Given passage:

################

The description of soil condition. The condition of a soil can be exactly described with reference to its physical parameters. Its compactness, bulk density, pore volume, penetration resistance and moisture content are measurable parameters. The 'degree of compactness' of a favourably loosened soil is measured at 87-88 % of its maximum bulk density, corresponding (in the case of several, though not all, soil types) to an approx. 48 % total porosity, to an approx. 1.30 g cm-3 bulk density and 1.5-2.5 MPa penetration resistance. According to HAKANSSON et al. the degree of compaction of settled ploughed soil is 78 %, while cereals require of 87 % degree of compactness. Soil is in an unfavourable condition if its degree of compactness equals at least 95 %, its total pore volume drops below 40 % and its bulk density equals at least 1.60-1.70 g cm-3 and its penetration resistance (in humid soil) exceeds 2.75-3.0 MPa.

HAKANSSON (1990) elaborated the degree of compaction and this value has often been used in concerning soil tillage research:

D = 100 BD/BDmax

where D = degree of compactness (%), BD = actual bulk density (g cm-3), BDmax= maximal bulk density (g cm-3), which can be stated at 200 kPa static load. For example, the degree of compaction in ploughed soil being in a settled condition is 78%.

################

Source material:
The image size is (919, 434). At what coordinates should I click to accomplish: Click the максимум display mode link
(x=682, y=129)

################

In the passage on soil condition, what percentage of maximum bulk density is the degree of compactness of a favorably loosened soil measured at?

87-88 % of its maximum bulk density.